>> begin

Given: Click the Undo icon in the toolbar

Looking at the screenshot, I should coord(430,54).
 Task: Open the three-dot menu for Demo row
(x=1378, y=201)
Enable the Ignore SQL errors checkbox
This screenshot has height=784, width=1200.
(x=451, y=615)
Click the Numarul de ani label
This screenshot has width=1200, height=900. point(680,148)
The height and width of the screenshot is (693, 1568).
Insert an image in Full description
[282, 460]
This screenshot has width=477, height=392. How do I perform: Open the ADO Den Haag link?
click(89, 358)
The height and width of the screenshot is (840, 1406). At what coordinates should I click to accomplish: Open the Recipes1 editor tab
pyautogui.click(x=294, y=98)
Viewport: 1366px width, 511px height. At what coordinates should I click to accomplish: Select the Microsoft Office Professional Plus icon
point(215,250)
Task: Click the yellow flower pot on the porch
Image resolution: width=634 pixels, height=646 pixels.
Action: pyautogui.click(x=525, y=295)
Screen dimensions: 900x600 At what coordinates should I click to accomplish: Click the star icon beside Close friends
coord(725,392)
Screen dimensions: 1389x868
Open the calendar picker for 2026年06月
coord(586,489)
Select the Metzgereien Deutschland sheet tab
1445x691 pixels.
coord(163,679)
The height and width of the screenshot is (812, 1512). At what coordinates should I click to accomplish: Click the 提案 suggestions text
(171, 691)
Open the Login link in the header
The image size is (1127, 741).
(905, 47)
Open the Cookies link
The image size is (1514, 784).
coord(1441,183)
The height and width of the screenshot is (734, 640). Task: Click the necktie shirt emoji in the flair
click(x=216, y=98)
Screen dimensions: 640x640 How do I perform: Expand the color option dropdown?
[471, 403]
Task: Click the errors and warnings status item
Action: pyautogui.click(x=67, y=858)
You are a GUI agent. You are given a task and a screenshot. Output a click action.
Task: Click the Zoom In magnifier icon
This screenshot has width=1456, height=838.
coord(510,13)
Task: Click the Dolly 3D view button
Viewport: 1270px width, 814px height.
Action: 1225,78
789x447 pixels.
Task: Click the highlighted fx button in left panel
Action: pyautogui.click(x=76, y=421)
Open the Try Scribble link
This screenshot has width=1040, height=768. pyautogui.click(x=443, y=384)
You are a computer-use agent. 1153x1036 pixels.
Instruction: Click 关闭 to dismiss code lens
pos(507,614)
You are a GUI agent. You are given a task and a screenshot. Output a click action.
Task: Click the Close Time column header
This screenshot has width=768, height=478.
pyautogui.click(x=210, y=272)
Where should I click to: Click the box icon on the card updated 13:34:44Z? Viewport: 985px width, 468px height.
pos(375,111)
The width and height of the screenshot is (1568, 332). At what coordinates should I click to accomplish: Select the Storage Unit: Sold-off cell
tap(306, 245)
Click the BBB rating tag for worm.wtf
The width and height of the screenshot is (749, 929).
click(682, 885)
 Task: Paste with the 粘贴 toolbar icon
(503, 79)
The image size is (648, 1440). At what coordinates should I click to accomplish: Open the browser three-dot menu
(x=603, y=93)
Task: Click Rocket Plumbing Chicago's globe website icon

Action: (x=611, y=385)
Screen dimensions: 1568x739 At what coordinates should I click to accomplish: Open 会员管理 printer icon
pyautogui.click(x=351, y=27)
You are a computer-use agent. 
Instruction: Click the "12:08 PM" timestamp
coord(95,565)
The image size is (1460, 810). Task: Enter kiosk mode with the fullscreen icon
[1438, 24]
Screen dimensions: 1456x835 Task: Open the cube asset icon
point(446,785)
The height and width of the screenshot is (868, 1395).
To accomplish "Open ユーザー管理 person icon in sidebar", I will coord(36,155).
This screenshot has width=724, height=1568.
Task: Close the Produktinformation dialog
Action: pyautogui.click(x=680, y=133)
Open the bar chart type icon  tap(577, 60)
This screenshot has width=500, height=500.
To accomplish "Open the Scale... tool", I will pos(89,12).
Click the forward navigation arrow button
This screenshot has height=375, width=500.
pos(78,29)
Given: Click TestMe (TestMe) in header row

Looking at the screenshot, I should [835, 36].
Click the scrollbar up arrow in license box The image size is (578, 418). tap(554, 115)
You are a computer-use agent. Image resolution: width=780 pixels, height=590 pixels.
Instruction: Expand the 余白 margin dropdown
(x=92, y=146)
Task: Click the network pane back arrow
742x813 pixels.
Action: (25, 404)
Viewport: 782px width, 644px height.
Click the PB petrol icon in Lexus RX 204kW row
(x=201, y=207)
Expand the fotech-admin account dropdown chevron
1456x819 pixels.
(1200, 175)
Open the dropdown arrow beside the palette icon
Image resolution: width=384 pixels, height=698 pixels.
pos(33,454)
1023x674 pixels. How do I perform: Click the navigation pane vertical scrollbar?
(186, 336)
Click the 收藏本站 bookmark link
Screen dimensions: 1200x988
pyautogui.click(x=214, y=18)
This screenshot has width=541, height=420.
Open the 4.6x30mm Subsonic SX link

>> end

_Task to carry out_
Could you rewrite the items above, starting with the line that contains "This screenshot has width=477, height=392." and going through the line that contains "point(215,250)", swapping "Open" for "Launch" and leaving everything else the same?

_Answer for this exercise_
This screenshot has width=477, height=392. How do I perform: Launch the ADO Den Haag link?
click(89, 358)
The height and width of the screenshot is (840, 1406). At what coordinates should I click to accomplish: Launch the Recipes1 editor tab
pyautogui.click(x=294, y=98)
Viewport: 1366px width, 511px height. At what coordinates should I click to accomplish: Select the Microsoft Office Professional Plus icon
point(215,250)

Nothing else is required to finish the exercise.